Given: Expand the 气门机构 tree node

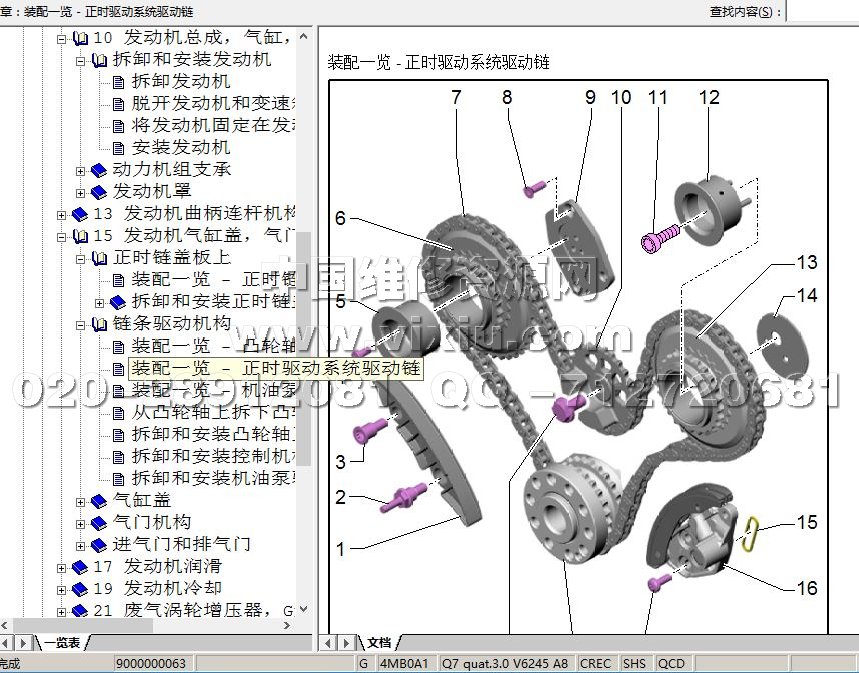Looking at the screenshot, I should pyautogui.click(x=81, y=522).
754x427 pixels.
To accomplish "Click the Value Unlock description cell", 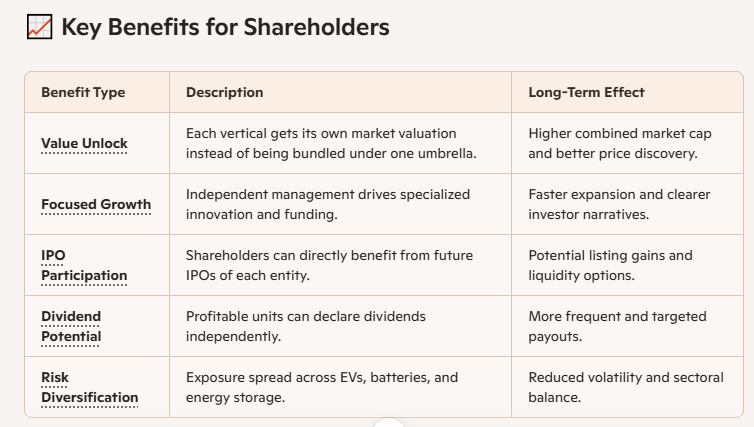I will (340, 143).

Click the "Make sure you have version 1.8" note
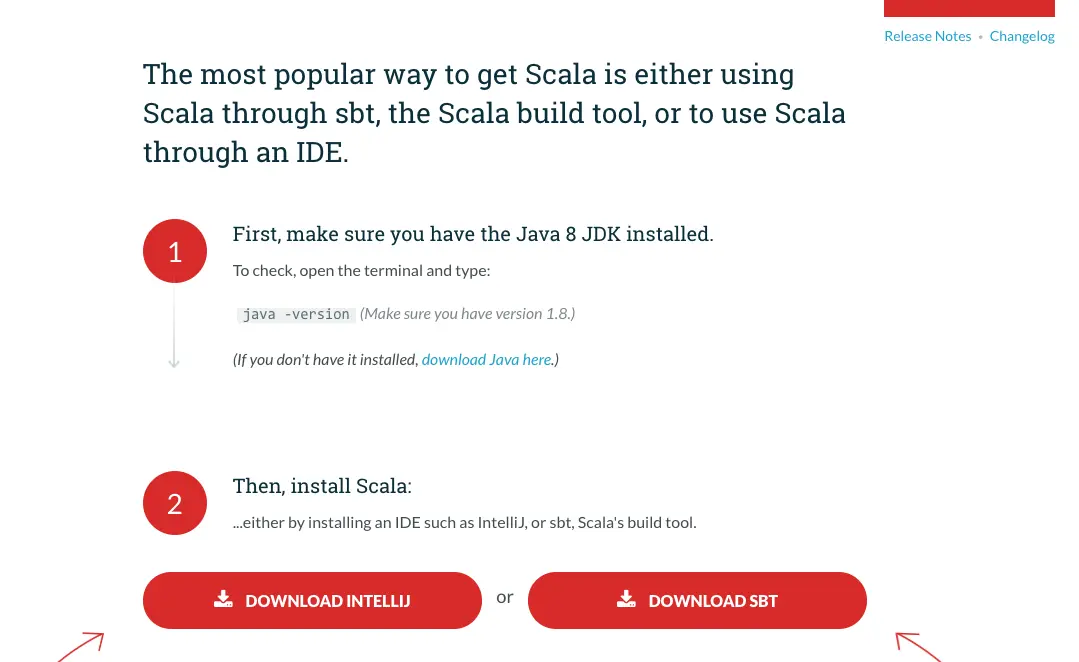coord(468,314)
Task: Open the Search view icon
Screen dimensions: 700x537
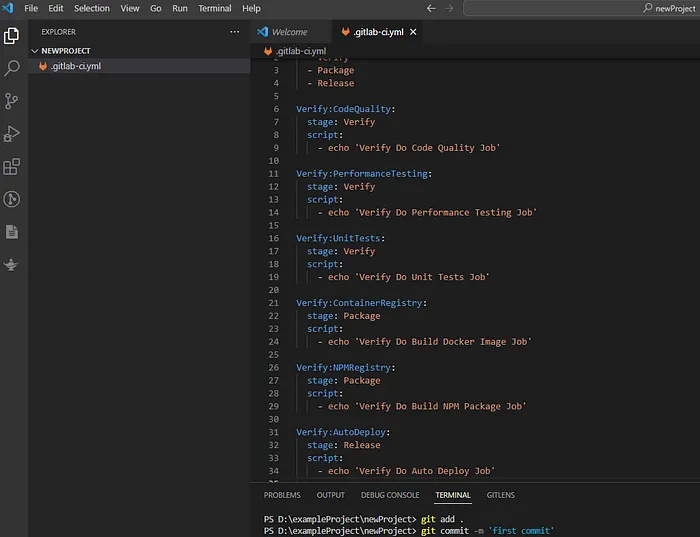Action: 12,68
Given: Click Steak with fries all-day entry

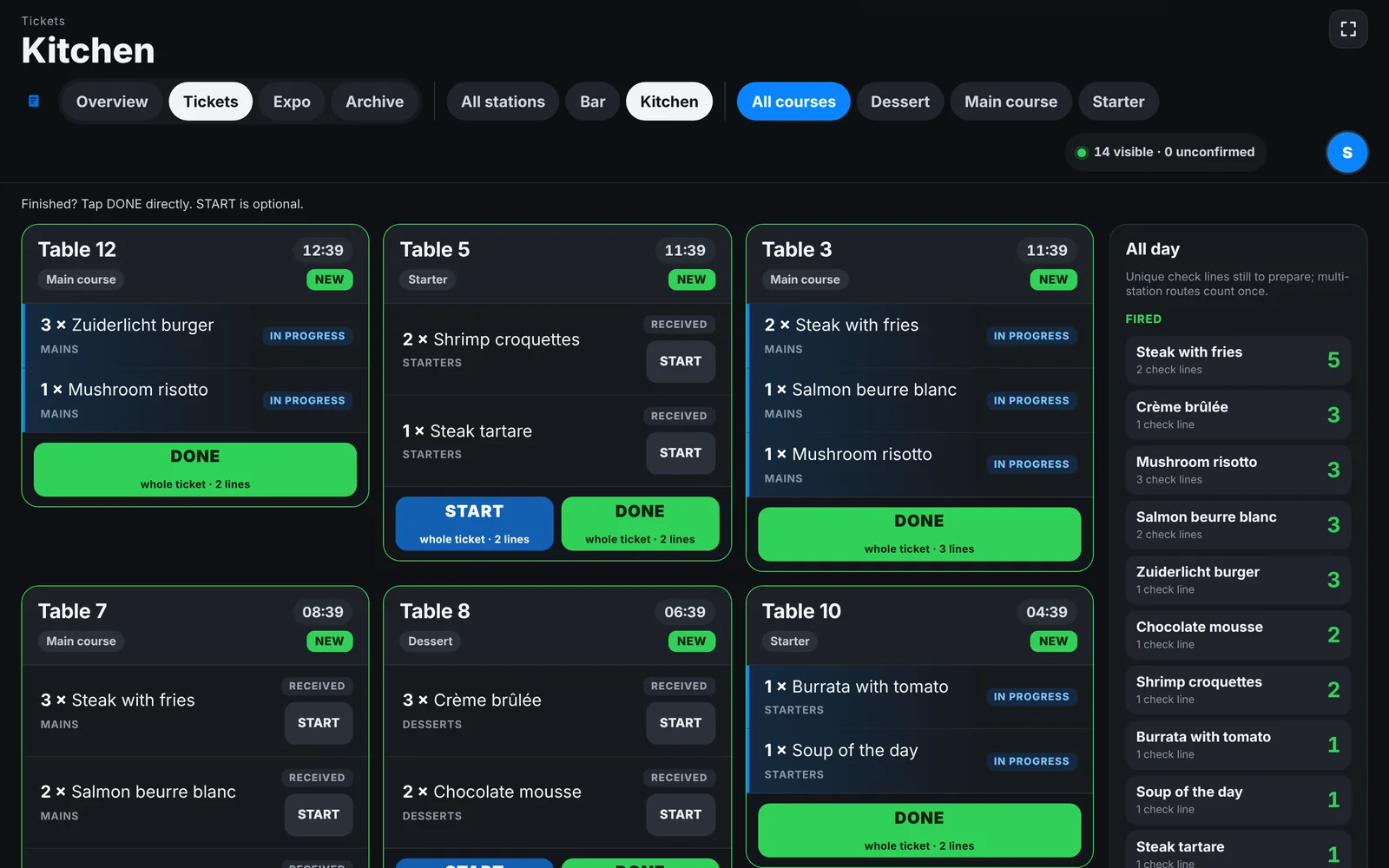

PROBLEM REQUIREMENTS:
Return each line from the entries above that contains the string "Given", treating uppercase and lowercase as different.

EXERCISE ANSWER:
Given: Expand the 气门机构 tree node
Given: Click Steak with fries all-day entry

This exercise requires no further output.